EXERCISE GOAL>
Go through the records and give each one again exactly.

Data excerpts>
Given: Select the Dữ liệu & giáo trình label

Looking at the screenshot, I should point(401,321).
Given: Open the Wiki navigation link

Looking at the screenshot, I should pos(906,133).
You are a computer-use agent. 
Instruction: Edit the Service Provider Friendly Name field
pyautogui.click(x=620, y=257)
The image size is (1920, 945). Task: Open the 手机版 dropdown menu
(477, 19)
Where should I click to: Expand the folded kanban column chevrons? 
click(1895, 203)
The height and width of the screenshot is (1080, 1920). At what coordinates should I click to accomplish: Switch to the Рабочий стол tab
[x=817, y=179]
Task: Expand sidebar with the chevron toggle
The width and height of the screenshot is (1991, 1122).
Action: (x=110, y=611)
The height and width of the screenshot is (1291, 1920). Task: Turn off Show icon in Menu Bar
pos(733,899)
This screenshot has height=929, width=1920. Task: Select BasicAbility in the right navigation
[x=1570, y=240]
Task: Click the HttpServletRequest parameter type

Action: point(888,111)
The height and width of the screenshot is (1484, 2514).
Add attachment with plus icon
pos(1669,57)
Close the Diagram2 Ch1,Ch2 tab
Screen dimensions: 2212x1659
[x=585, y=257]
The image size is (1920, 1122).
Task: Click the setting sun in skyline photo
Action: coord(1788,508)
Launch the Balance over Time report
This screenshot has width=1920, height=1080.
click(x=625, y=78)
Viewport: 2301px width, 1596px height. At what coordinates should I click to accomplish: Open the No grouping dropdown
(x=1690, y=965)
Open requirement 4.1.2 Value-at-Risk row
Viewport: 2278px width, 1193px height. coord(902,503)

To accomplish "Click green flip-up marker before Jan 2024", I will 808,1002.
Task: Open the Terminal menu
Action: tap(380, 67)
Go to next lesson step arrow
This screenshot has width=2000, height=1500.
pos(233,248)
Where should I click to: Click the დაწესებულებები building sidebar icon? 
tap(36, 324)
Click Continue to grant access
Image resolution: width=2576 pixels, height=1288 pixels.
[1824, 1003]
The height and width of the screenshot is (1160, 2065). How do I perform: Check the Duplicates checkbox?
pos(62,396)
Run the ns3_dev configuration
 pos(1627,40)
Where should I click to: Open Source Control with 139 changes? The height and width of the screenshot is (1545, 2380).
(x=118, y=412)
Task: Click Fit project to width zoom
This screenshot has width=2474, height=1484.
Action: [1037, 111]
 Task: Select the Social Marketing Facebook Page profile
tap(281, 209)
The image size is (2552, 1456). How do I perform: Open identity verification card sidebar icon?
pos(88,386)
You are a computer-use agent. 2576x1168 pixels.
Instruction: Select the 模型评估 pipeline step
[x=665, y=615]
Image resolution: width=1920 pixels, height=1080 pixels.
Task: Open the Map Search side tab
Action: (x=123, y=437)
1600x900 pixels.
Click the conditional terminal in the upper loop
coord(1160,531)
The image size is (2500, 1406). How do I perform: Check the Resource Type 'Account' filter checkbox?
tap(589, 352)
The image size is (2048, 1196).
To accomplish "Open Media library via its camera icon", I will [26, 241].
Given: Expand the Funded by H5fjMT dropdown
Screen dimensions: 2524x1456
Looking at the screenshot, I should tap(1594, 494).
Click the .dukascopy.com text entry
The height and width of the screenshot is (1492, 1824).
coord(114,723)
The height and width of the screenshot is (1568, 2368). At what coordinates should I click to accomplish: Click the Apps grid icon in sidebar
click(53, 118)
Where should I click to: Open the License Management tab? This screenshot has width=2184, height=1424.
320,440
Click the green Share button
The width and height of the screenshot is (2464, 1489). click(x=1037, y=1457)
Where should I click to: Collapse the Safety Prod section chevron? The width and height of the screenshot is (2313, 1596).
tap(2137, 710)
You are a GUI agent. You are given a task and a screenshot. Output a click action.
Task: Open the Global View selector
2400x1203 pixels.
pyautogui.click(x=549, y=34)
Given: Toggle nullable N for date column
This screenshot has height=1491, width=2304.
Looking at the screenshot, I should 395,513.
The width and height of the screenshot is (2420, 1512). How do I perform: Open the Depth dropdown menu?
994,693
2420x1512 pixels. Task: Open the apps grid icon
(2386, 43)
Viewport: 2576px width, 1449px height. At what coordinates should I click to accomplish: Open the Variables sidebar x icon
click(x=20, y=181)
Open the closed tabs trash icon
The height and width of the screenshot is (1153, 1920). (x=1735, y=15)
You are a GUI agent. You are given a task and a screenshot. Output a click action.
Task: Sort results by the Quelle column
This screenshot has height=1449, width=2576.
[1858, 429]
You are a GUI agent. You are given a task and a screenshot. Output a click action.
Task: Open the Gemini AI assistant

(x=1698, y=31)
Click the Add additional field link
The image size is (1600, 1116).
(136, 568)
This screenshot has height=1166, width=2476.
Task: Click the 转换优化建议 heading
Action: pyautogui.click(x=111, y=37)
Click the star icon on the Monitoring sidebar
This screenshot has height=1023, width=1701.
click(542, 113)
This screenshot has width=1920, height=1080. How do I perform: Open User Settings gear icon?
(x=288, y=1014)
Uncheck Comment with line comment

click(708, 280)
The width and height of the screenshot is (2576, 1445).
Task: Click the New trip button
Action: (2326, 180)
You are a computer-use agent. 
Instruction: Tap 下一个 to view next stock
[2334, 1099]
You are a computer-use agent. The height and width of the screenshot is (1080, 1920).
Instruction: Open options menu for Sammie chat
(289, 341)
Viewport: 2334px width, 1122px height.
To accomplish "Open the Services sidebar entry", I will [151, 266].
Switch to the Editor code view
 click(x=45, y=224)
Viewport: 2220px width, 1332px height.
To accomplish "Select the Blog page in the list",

THE ANSWER>
Given: Select the Dữ liệu & giáo trình label

Looking at the screenshot, I should point(401,321).
Given: Open the Wiki navigation link

Looking at the screenshot, I should pos(906,133).
You are a computer-use agent. 
Instruction: Edit the Service Provider Friendly Name field
pyautogui.click(x=620, y=257)
The image size is (1920, 945). Task: Open the 手机版 dropdown menu
(477, 19)
Where should I click to: Expand the folded kanban column chevrons? 
click(1895, 203)
The height and width of the screenshot is (1080, 1920). At what coordinates should I click to accomplish: Switch to the Рабочий стол tab
[x=817, y=179]
Task: Expand sidebar with the chevron toggle
The width and height of the screenshot is (1991, 1122).
Action: (x=110, y=611)
The height and width of the screenshot is (1291, 1920). Task: Turn off Show icon in Menu Bar
pos(733,899)
This screenshot has height=929, width=1920. Task: Select BasicAbility in the right navigation
[x=1570, y=240]
Task: Click the HttpServletRequest parameter type

Action: point(888,111)
The height and width of the screenshot is (1484, 2514).
Add attachment with plus icon
pos(1669,57)
Close the Diagram2 Ch1,Ch2 tab
Screen dimensions: 2212x1659
[x=585, y=257]
The image size is (1920, 1122).
Task: Click the setting sun in skyline photo
Action: coord(1788,508)
Launch the Balance over Time report
This screenshot has width=1920, height=1080.
click(x=625, y=78)
Viewport: 2301px width, 1596px height. At what coordinates should I click to accomplish: Open the No grouping dropdown
(x=1690, y=965)
Open requirement 4.1.2 Value-at-Risk row
Viewport: 2278px width, 1193px height. coord(902,503)

To accomplish "Click green flip-up marker before Jan 2024", I will 808,1002.
Task: Open the Terminal menu
Action: tap(380, 67)
Go to next lesson step arrow
This screenshot has width=2000, height=1500.
pos(233,248)
Where should I click to: Click the დაწესებულებები building sidebar icon? 
tap(36, 324)
Click Continue to grant access
Image resolution: width=2576 pixels, height=1288 pixels.
[1824, 1003]
The height and width of the screenshot is (1160, 2065). How do I perform: Check the Duplicates checkbox?
pos(62,396)
Run the ns3_dev configuration
 pos(1627,40)
Where should I click to: Open Source Control with 139 changes? The height and width of the screenshot is (1545, 2380).
(x=118, y=412)
Task: Click Fit project to width zoom
This screenshot has width=2474, height=1484.
Action: [1037, 111]
 Task: Select the Social Marketing Facebook Page profile
tap(281, 209)
The image size is (2552, 1456). How do I perform: Open identity verification card sidebar icon?
pos(88,386)
You are a computer-use agent. 2576x1168 pixels.
Instruction: Select the 模型评估 pipeline step
[x=665, y=615]
Image resolution: width=1920 pixels, height=1080 pixels.
Task: Open the Map Search side tab
Action: (x=123, y=437)
1600x900 pixels.
Click the conditional terminal in the upper loop
coord(1160,531)
The image size is (2500, 1406). How do I perform: Check the Resource Type 'Account' filter checkbox?
tap(589, 352)
The image size is (2048, 1196).
To accomplish "Open Media library via its camera icon", I will [26, 241].
Given: Expand the Funded by H5fjMT dropdown
Screen dimensions: 2524x1456
Looking at the screenshot, I should tap(1594, 494).
Click the .dukascopy.com text entry
The height and width of the screenshot is (1492, 1824).
coord(114,723)
The height and width of the screenshot is (1568, 2368). At what coordinates should I click to accomplish: Click the Apps grid icon in sidebar
click(53, 118)
Where should I click to: Open the License Management tab? This screenshot has width=2184, height=1424.
320,440
Click the green Share button
The width and height of the screenshot is (2464, 1489). click(x=1037, y=1457)
Where should I click to: Collapse the Safety Prod section chevron? The width and height of the screenshot is (2313, 1596).
tap(2137, 710)
You are a GUI agent. You are given a task and a screenshot. Output a click action.
Task: Open the Global View selector
2400x1203 pixels.
pyautogui.click(x=549, y=34)
Given: Toggle nullable N for date column
This screenshot has height=1491, width=2304.
Looking at the screenshot, I should 395,513.
The width and height of the screenshot is (2420, 1512). How do I perform: Open the Depth dropdown menu?
994,693
2420x1512 pixels. Task: Open the apps grid icon
(2386, 43)
Viewport: 2576px width, 1449px height. At what coordinates should I click to accomplish: Open the Variables sidebar x icon
click(x=20, y=181)
Open the closed tabs trash icon
The height and width of the screenshot is (1153, 1920). (x=1735, y=15)
You are a GUI agent. You are given a task and a screenshot. Output a click action.
Task: Sort results by the Quelle column
This screenshot has height=1449, width=2576.
[1858, 429]
You are a GUI agent. You are given a task and a screenshot. Output a click action.
Task: Open the Gemini AI assistant

(x=1698, y=31)
Click the Add additional field link
The image size is (1600, 1116).
(136, 568)
This screenshot has height=1166, width=2476.
Task: Click the 转换优化建议 heading
Action: pyautogui.click(x=111, y=37)
Click the star icon on the Monitoring sidebar
This screenshot has height=1023, width=1701.
click(542, 113)
This screenshot has width=1920, height=1080. How do I perform: Open User Settings gear icon?
(x=288, y=1014)
Uncheck Comment with line comment

click(708, 280)
The width and height of the screenshot is (2576, 1445).
Task: Click the New trip button
Action: (2326, 180)
You are a computer-use agent. 
Instruction: Tap 下一个 to view next stock
[2334, 1099]
You are a computer-use agent. The height and width of the screenshot is (1080, 1920).
Instruction: Open options menu for Sammie chat
(289, 341)
Viewport: 2334px width, 1122px height.
To accomplish "Open the Services sidebar entry", I will [151, 266].
Switch to the Editor code view
 click(x=45, y=224)
Viewport: 2220px width, 1332px height.
To accomplish "Select the Blog page in the list",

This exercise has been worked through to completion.